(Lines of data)
********************
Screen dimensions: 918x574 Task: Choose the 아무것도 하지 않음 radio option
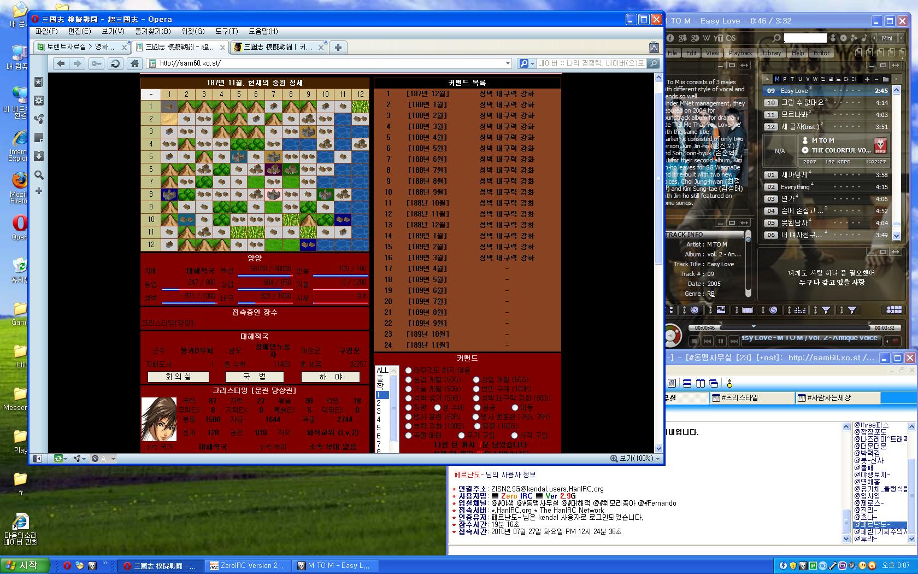[408, 370]
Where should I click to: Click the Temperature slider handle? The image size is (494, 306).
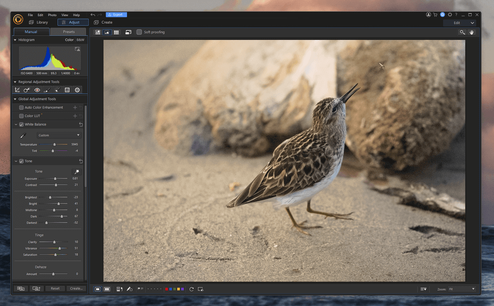pos(54,144)
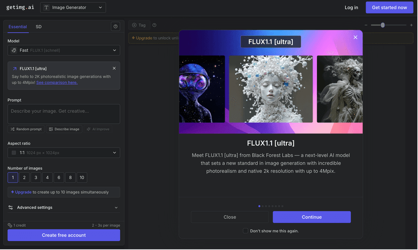Click the Tag plus icon
The image size is (418, 250).
click(134, 25)
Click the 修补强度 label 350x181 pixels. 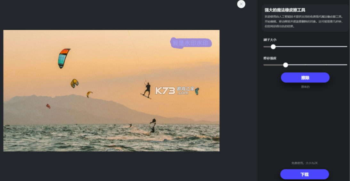(270, 58)
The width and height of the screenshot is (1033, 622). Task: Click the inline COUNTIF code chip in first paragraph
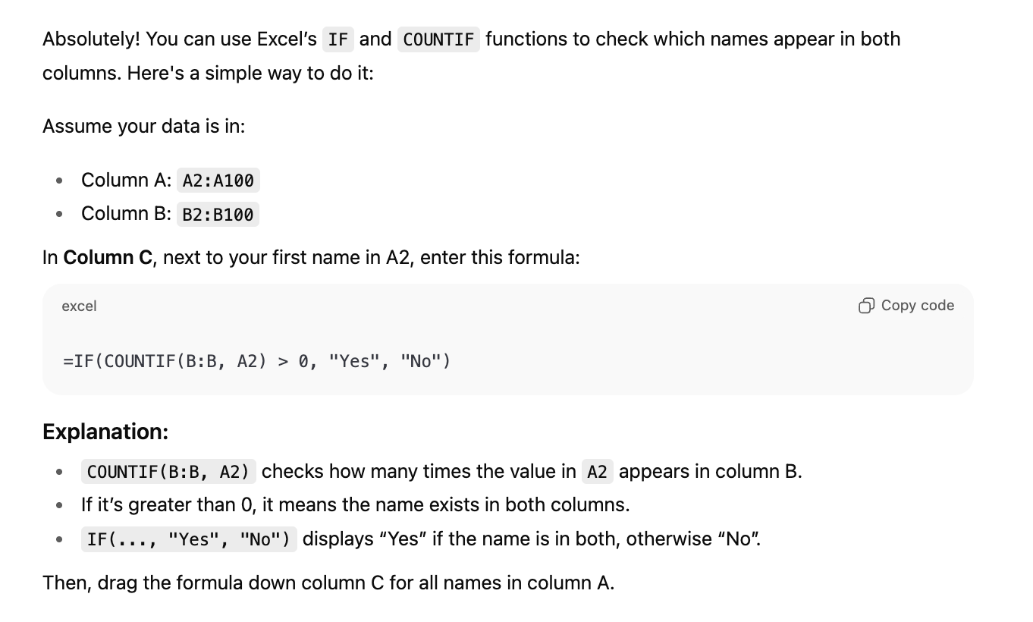(438, 39)
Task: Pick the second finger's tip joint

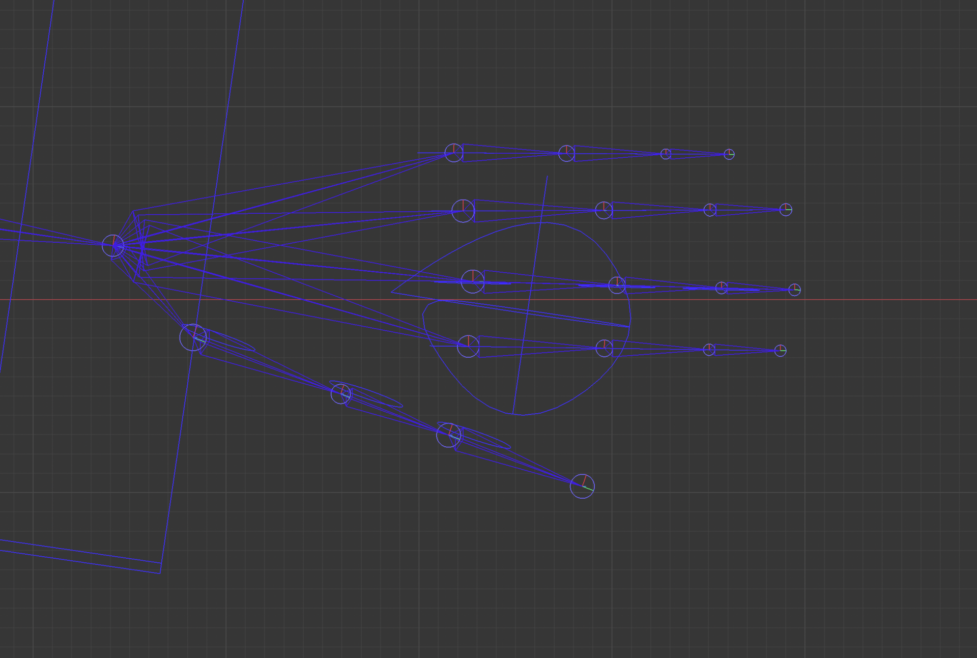Action: (786, 210)
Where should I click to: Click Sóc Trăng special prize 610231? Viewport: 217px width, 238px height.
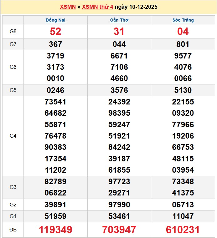[x=183, y=230]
********************
__EXERCISE AIM__: How many of the lines above contain the string "image"? Reply with the number alone.

__FINISHED EXERCISE__: 2